Consistent with the IDEA, Education Law § 4404, which concerns appeal procedures for students with disabilities,  provides that a due process complaint may be presented with respect to "any matter relating to the identification, evaluation or educational placement of the student or the provision of a free appropriate public education to the student" (Educ. Law §4404; see 20 U.S.C. § 1415[b][6]).  State Review Officers have in the past, taking into account the legislative history of Education Law § 3602-c, concluded that the legislature did not intend to eliminate a parent's ability to challenge the district's implementation of equitable services under Education Law § 3602-c through the due process procedures set forth in Education Law § 4404 (see Application of a Student with a Disability, Appeal No. 23-121; Application of the Dep't of Educ., Appeal No. 23-069; Application of a Student with a Disability, Appeal No. 23-068).[9]  In addition, the New York Court of Appeals has explained that students authorized to receive services pursuant to Education Law § 3602-c are considered part-time public school students under State Law (Bd. of Educ. of Monroe-Woodbury Cent. Sch. Dist. v. Wieder, 72 N.Y.2d 174, 184 [1988] see also L. Off. of Philippe J. Gerschel v. New York City Dep't of Educ., 2025 WL 466973, at *4-*6 [S.D.N.Y. Feb. 1, 2025]), which further supports the conclusion that part-time public school students are entitled to the same legal protections found in the due process procedures set forth in Education Law § 4404.

However, the number of due process cases involving the dual enrollment statute statewide, which were minuscule in number until only a handful of years ago, have now increased to tens of thousands of due process proceedings per year within certain regions of this school district in the last several years.  Public agencies are attempting to grapple with how to address this colossal change in circumstances, which is a matter of great significance in terms of State policy.  Policy makers have recently attempted to address the issue.

#### The tasks:
**a)** Retype the stretch of the passage on dual enrollment due process from "However, the number" through "address the issue.".
**b)** According to the passage on dual enrollment due process, how does the New York Court of Appeals classify students authorized to receive services under Education Law § 3602-c?

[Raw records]

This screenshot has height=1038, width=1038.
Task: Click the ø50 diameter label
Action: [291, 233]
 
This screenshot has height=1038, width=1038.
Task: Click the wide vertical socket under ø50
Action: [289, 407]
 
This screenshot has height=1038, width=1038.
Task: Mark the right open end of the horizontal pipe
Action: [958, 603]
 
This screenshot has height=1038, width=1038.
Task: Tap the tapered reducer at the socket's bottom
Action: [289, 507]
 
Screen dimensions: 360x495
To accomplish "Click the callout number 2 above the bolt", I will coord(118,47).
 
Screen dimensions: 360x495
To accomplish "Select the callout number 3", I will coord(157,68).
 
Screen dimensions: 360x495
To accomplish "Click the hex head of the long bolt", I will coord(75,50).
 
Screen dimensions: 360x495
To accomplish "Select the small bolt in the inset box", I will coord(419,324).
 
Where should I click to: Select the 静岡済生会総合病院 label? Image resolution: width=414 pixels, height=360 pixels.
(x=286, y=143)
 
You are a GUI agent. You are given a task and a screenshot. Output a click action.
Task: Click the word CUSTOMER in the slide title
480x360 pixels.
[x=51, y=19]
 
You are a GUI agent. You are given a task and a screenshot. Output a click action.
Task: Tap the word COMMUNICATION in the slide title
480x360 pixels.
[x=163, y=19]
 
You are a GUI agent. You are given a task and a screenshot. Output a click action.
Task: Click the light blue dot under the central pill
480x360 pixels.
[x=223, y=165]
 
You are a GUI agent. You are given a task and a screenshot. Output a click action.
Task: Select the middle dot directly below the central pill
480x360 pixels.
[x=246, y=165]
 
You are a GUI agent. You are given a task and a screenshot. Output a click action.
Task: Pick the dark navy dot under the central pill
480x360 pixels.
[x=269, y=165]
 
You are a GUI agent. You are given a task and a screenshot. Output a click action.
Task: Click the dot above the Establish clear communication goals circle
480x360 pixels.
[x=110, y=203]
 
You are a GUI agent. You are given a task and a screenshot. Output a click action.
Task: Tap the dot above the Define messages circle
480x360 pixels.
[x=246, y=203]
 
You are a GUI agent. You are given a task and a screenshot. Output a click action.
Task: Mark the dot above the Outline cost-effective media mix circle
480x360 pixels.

#### Task solutions:
**a)**
However, the number of due process cases involving the dual enrollment statute statewide, which were minuscule in number until only a handful of years ago, have now increased to tens of thousands of due process proceedings per year within certain regions of this school district in the last several years.  Public agencies are attempting to grapple with how to address this colossal change in circumstances, which is a matter of great significance in terms of State policy.  Policy makers have recently attempted to address the issue.

**b)** They are considered part-time public school students under State law.